The hydrophobic polypeptide content in both beers was low compared to the
levels found in 12 Plato wort all malt beers at the end of conditioning (Brey, 2004). WPV
and WP contained around 80% less foam positive hydrophobic polypeptides than other
lager type beers with around the same Pr A activity at the end of conditioning. This
combination makes both WPV and WP vulnerable with regard to foam stability. In
addition, the total protein content [determined according to Bradford (1976)] of WPV and
WP were low with values around 80 mg/L and 75 mg/L, respectively.
Conclusions
The present findings show that the better foam stability found in WP compared to
WPV is most likely due to low Pr A activity. It is likely that the enzyme was denatured
during the pasteurisation step since Pr A is heat sensitive and only stable up to 45°C at beer
pH. However, previous research in this Centre presented evidence that depending on the
composition of the medium, Pr A heat sensitivity can vary considerably (Brey, 2004). This
suggests that the effective denaturing temperature of Pr A will depend on beer type,
brewing procedures, raw materials etc. If Pr A is not denatured during the WP
pasteurisation step, another possible origin of the higher Pr A levels in WPV could be
different yeast management and propagation regimes. Previous research showed that
considerable amounts of active Pr A are carried over into the beer with the pitching yeast
slurry. Prolonged yeast storage under poor conditions (for example acid washing, high
storage temperature, agitation, centrifugation) promotes excretion and leakage of Pr A and
other foam negative substances from autolysing yeast cells. However, this scenario is
unlikely because even well maintained yeast excretes Pr A, which would have been detected
during the Pr A assessment.
136
Chapter 4 – Section 1
Discussion
In the case of WPV and WP beers, there is conclusive evidence that Pr A is
denatured during the pasteurisation step in the production line of WP. Consequently, low
amounts of hydrophobic polypeptides are preserved and can contribute to beer foam
stability. Introduction of a similar pasteurisation step during the WPV brewing process
would improve head retention considerably over prolonged storage or transport periods.
137
Chapter 4 – Section 2
Discussion
CHAPTER 4 – Section 2
Results
4.2 The impact of bottle-conditioning of beer employing revitalised yeast on
extracellular Pr A levels and the consequences for foam stability
It has been discussed already that yeast excretes intracellular proteases into the
fermenting wort during fermentation. Furthermore, Pr A leaks from yeast cells undergoing
autolysis. Bottle-conditioned beer contains yeast from maturation and thus release of Pr A
continues until the beer is consumed. Pr A concentration increases, as yeast viability
declines and yeast cells autolyse (Thorn, 1971) due to the prolonged exposure to a substrate
depleted of nutrients, high ethanol and CO2 content. As previously discussed (Chapter 4,
Section 1), Pr A has been shown to degrade foam active hydrophobic polypeptide and thus
exerts a negative impact on beer foam stability (Dreyer et al., 1983; Ormrod et al., 1991;
Muldbjerg et al., 1993; Yokoi et al., 1995; Kogin et al., 1995; Cooper et al., 1998b; Cooper et
al., 2000; Brey et al., 2003).
Bottle-conditioned beer (Coopers Pale Ale) was produced in an industrial scale
process in the Coopers brewery in Adelaide, Australia. The ale yeast was removed after
maturation by centrifugation and subsequently added back to give a specified cell count in
package (no further details can be disclosed due to confidentiality). Another identical batch
of Coopers Pale Ale was produced by removing the yeast after maturation but in this case
“revitalised” yeast with high viability and vitality was added to the bottle before packaging.

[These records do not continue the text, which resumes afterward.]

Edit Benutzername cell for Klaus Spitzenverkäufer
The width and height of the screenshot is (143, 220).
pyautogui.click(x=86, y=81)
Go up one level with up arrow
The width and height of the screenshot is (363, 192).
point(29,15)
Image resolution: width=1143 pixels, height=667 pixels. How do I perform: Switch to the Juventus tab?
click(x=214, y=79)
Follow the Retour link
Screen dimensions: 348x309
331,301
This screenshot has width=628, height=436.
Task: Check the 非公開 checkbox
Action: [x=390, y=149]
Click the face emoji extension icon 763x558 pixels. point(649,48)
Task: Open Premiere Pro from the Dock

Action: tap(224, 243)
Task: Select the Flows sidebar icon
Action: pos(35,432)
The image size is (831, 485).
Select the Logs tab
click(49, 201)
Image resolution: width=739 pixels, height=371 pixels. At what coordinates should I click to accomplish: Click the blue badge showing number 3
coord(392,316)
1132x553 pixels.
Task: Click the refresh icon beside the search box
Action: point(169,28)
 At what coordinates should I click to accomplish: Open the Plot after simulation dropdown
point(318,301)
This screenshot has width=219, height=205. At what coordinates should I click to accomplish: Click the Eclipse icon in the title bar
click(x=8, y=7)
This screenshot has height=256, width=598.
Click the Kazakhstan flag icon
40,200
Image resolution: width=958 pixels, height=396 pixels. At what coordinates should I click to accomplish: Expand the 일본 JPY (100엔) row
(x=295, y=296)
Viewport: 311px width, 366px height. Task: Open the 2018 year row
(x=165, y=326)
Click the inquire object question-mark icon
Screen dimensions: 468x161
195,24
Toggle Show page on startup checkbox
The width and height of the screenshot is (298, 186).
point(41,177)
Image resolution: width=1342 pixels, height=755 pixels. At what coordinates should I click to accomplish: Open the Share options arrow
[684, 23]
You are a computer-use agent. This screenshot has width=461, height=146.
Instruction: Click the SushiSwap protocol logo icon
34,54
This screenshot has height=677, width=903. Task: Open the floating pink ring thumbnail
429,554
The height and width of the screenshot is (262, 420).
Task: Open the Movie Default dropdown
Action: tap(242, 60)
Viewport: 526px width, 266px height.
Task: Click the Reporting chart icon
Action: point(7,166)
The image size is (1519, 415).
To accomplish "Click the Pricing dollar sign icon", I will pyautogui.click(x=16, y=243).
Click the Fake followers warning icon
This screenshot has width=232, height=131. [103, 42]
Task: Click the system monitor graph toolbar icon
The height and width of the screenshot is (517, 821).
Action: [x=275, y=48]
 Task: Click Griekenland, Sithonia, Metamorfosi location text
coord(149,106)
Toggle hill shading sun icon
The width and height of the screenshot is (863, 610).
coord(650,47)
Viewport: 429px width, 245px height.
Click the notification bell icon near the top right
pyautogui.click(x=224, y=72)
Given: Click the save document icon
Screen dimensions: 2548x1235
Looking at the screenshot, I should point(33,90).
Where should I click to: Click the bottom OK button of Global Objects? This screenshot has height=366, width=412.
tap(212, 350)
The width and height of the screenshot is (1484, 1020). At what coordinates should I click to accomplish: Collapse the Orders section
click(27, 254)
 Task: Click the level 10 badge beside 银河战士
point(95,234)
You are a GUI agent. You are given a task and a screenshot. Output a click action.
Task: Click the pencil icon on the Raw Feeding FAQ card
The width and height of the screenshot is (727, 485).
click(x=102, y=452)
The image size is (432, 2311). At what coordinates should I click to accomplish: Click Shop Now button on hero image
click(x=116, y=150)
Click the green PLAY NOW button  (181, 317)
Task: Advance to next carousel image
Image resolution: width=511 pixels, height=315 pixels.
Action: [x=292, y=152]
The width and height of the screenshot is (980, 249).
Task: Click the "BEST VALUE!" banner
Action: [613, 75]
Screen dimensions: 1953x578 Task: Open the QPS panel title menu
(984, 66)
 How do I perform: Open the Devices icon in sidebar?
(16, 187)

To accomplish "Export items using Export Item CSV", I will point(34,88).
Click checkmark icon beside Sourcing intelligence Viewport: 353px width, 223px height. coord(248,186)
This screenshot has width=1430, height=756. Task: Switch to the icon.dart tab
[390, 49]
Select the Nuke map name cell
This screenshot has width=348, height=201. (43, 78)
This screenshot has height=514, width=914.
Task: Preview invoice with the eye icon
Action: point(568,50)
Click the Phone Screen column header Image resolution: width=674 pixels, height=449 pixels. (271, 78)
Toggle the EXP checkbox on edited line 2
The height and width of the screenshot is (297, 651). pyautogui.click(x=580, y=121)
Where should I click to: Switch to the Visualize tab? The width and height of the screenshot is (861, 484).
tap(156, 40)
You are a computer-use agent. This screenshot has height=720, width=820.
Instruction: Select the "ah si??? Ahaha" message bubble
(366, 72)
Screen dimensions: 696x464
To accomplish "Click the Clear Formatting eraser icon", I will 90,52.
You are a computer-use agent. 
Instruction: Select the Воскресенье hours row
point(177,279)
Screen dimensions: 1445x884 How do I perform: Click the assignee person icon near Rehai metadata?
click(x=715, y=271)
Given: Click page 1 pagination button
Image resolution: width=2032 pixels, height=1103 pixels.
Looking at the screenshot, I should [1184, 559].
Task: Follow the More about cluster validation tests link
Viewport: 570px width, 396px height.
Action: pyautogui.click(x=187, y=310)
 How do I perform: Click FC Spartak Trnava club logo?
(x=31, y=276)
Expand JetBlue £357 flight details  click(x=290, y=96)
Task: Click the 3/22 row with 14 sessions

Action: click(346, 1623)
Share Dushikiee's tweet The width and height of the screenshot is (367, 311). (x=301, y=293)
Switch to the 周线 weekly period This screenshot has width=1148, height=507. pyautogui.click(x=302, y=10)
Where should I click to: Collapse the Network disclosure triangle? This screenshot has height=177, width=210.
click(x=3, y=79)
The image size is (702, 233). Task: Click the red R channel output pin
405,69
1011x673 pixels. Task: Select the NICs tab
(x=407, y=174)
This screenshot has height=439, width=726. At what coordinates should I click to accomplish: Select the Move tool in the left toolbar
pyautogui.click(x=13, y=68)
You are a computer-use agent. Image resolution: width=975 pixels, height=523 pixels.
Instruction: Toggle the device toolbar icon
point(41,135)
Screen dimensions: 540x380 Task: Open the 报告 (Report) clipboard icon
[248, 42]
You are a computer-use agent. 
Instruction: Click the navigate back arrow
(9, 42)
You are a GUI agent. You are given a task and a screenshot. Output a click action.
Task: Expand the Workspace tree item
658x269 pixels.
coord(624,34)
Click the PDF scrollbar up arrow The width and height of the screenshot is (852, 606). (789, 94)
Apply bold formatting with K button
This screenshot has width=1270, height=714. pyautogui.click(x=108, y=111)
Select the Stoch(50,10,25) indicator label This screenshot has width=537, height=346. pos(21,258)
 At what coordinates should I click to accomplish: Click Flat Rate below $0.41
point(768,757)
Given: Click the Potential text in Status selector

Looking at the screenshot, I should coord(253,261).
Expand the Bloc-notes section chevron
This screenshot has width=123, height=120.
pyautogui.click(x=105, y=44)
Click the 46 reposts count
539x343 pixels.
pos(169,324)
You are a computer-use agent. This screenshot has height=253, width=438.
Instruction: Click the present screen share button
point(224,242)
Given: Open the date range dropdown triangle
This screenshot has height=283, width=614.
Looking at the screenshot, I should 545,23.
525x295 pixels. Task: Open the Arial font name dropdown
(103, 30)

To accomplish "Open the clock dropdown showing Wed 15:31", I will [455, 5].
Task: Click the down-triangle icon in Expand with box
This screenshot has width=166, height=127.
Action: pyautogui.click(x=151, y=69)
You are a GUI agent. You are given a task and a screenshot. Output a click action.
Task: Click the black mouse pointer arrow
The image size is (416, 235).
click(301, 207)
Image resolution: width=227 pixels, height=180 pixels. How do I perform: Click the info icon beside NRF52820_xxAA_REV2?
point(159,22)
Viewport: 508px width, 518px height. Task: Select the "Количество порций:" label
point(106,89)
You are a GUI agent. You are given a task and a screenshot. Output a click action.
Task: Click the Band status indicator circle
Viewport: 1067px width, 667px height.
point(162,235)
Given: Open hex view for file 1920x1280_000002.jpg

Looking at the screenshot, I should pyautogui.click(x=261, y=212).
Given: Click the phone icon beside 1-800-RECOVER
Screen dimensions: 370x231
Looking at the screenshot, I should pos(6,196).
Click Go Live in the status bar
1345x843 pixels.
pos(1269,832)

“Revitalised” yeast was produced by aerating the yeast slurry and adding a small amount of
wort in order to obtain yeast in the exponential growth phase. The majority of the yeast
cells harvested from maturation were in the quiescent (G0) phase of the cell cycle to
minimise use of nutrients and increase the chance for survival. The availability of nutrients
and oxygen during revitalisation initiated another cell cycle and the majority of cells were
dividing. This yeast was then added to the ale prior to bottling. After bottling the beer was
immediately air freighted from Australia to Scotland and after arrival both batches of beer
were stored at 4ºC.
The aim of this part of the project was to evaluate how revitalisation of yeast in
bottle conditioned beer impacts on beer foam stability. Coopers expected a significant
improvement in beer foam stability by employing revitalised yeast, due to decreased yeast
138
Chapter 4 – Section 2
Discussion
stress and autolysis. Coopers Pale Ale, produced with standard (non-revitalised) yeast, was
the control and Coopers Pale Ale, produced with revitalised yeast, was the trial.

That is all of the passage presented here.